Create Database connectors

1: Create a secret key

If using the AWS secrets manager, create secret keys for your databases. The secret names will be used in step 2.

2: Create a database connector

If you already have a connector setup for this database connection, skip this step.

Using the CLI, create a connector bot for each database you need to connect to. If one or more of your connections are an endpoint or a database type we don't support, see the basicConnector section.

Syntax
leo-cli create leo-connector-{connector type} checksum {bot name}
Example
leo-cli create leo-connector-mysql checksum mysqlConnector

Now browse to your new bot (bots/mysqlConnector) and open up package.json and replace the dbsecret key name with the one you created in AWS Secrets Manager.

If you are using a VPC for access to your database, or are using an AWS RDS instance, add the VpcConfig to the *package.json under config.leo object.

Example (config object only, from package.json)
"config": {
    "leo": {
        "type": "bot",
        "memory": 256,
        "timeout": 300,
        "role": "ApiRole",
        "env": {
            "dbsecret": "database_secret_key_name"
        },
        "VpcConfig": {
            "SecurityGroupIds": [
                "sg-123456ab"
            ],
            "SubnetIds": [
                "subnet-abc12345",
                "subnet-def67890",
                "subnet-ghi45679"
            ]
        }
    }
}

Repeat this step for each master or slave database you will run a checksum against.

3: Deploy the connectors

In your service, be sure to install the NPM modules for the connectors you are using.

Now publish and deploy the bots.

Congratulations! You now have connectors setup to run a checksum. Next we'll need to create a checksum runner.

Create a checksum runner (bot) with database connectors

1. Add the required modules

const leo = require('leo-sdk');
const checksum = require('leo-connector-common/checksum');
const moment = require('moment');

2. Connect to the master and slave connectors

Use lambdaConnector to connect to the 2 database connectors you created in the previous section and build out the data you want to compare between the 2 connectors. For this example, I'm using a MySQL connector for the master, and the Postgres for the slave. We're going to compare id and status from the orders tables in both databases.

- - - - - - -

WORK INSTRUCTIONS.
1. In the connector guide, what timeout value does the example config object set?
2. Filter the entries down to every line that contains the string "width", and copy those lines. Case counts.
The connector guide has no connection to the entries.

Source data.
- - - - - - -

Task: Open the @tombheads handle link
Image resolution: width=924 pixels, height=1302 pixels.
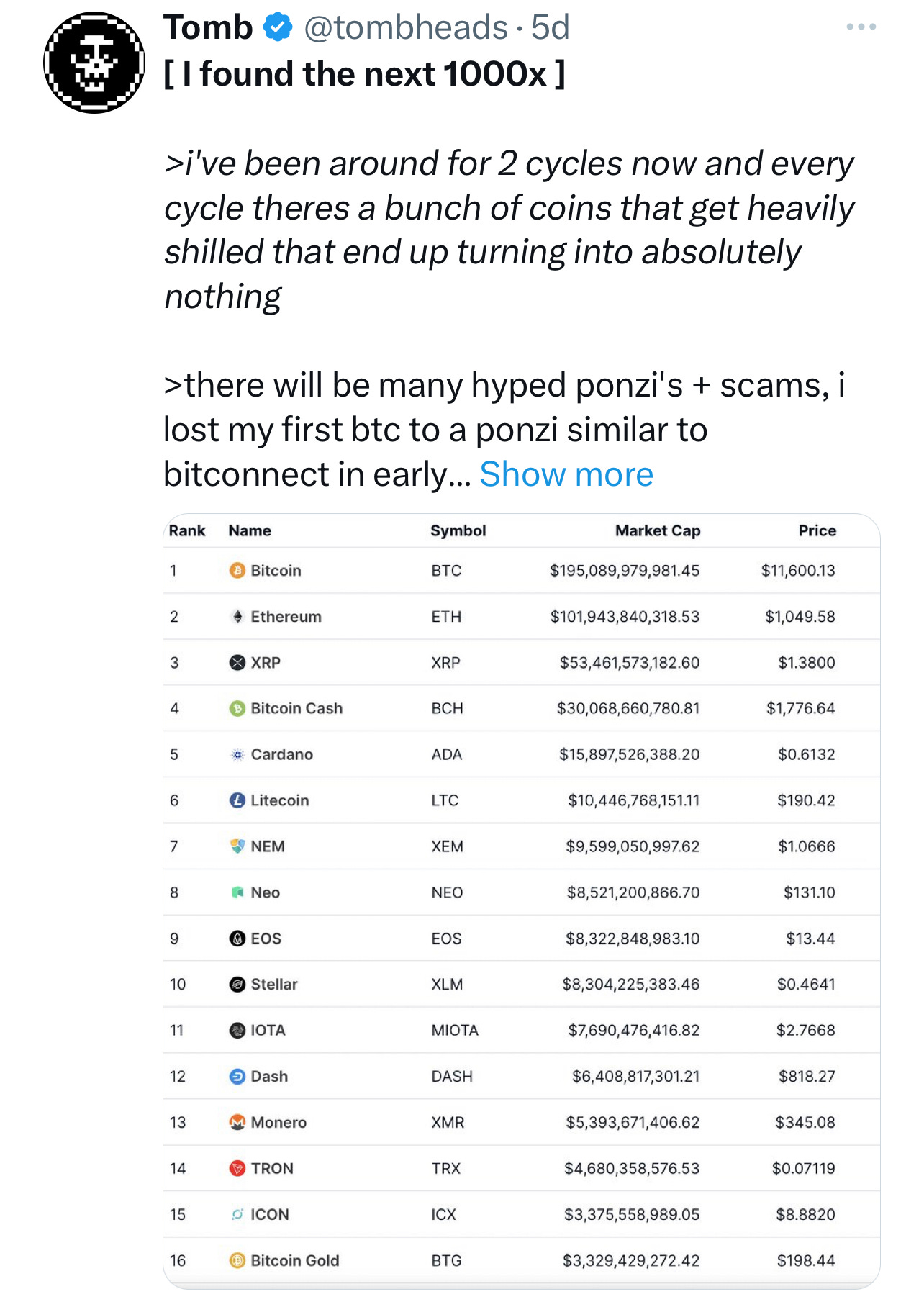Action: 406,27
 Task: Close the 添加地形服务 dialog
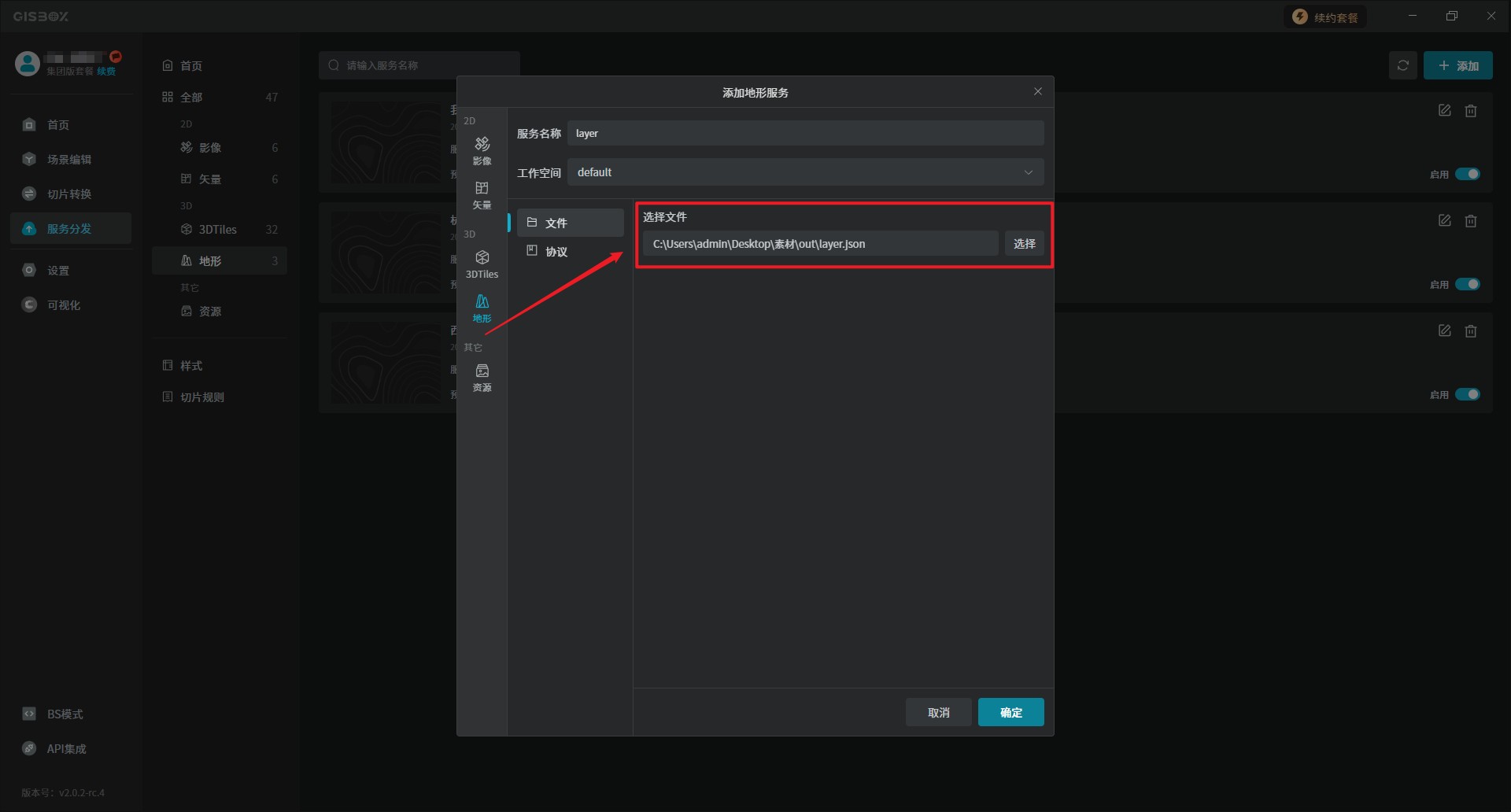point(1037,92)
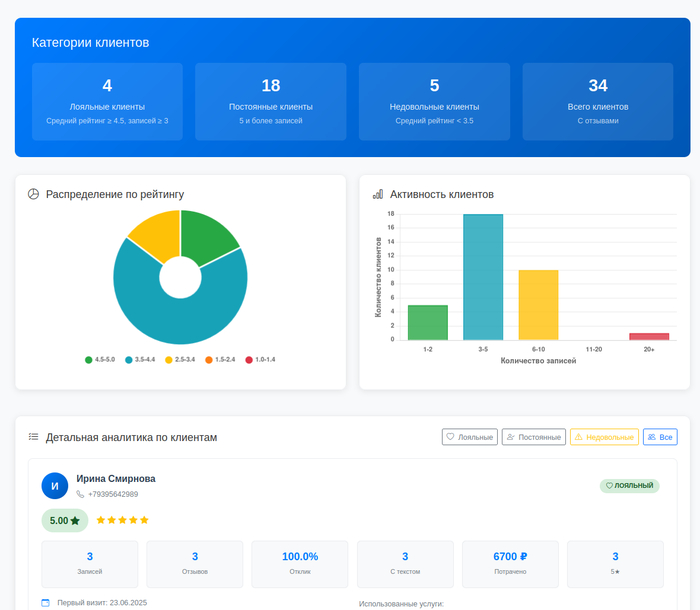700x610 pixels.
Task: Click the five-star rating icons
Action: point(122,520)
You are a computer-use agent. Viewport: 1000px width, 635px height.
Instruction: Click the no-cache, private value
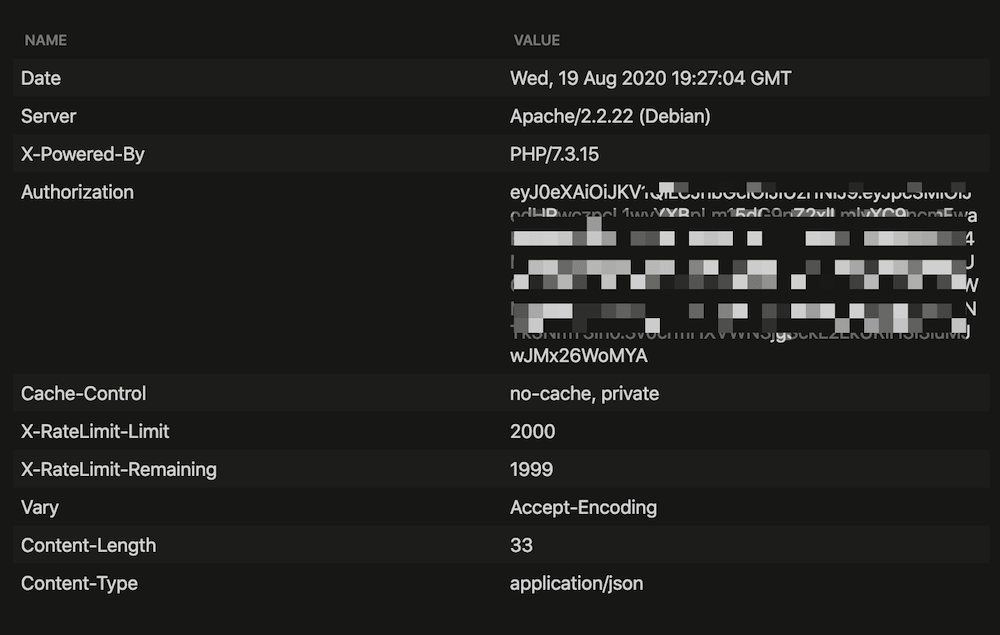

- - - - - - -

TASK-BY-TASK OUTPUTS.
1. 300

2.
Image resolution: width=924 pixels, height=1302 pixels.
You are a computer-use agent. Viewport: 1000px width, 635px height.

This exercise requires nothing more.